[[ DATA EXTRACTS, beginning ]]

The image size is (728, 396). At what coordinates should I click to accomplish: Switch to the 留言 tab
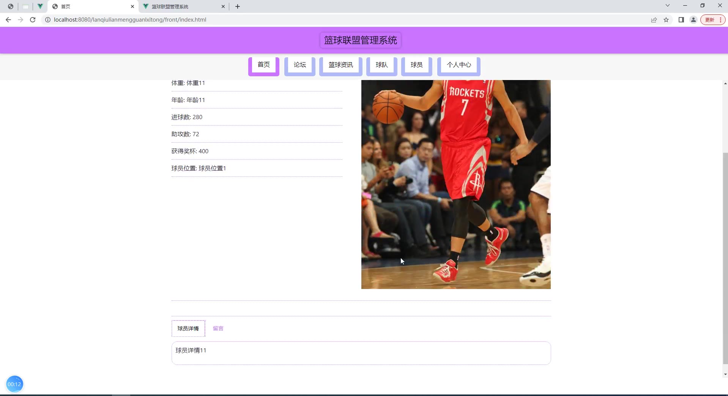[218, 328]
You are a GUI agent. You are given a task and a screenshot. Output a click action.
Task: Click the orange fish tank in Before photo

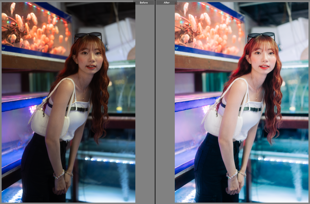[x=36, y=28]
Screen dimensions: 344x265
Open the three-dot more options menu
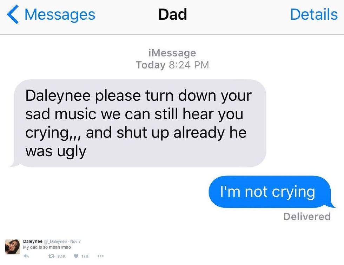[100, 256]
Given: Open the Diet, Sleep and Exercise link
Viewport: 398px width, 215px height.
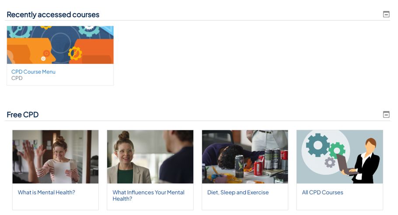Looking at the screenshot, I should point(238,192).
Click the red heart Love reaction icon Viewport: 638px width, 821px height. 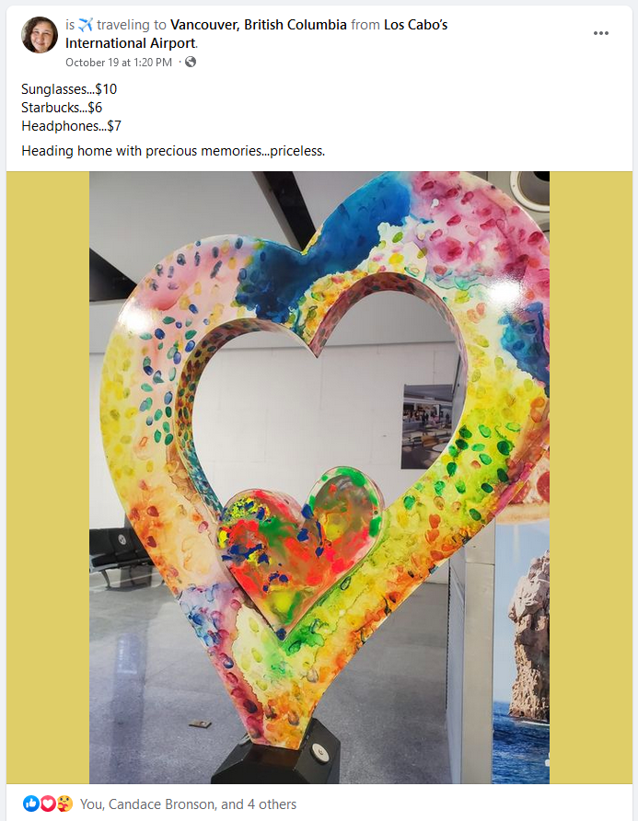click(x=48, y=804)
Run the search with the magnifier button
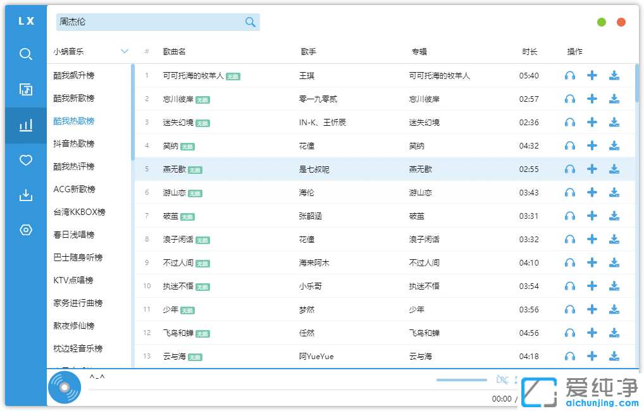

[[ DATA EXTRACTS, end ]]

INSTRUCTIONS FOR THE TASK: Would you reproduce, exactly and with nothing added, every line from the beginning of the entries above through the line that contains "You are a GUI", both included, leaving out the pictures?

RESULT:
The image size is (728, 396). At what coordinates should I click to accomplish: Switch to the 留言 tab
[218, 328]
You are a GUI agent. You are given a task and a screenshot. Output a click action.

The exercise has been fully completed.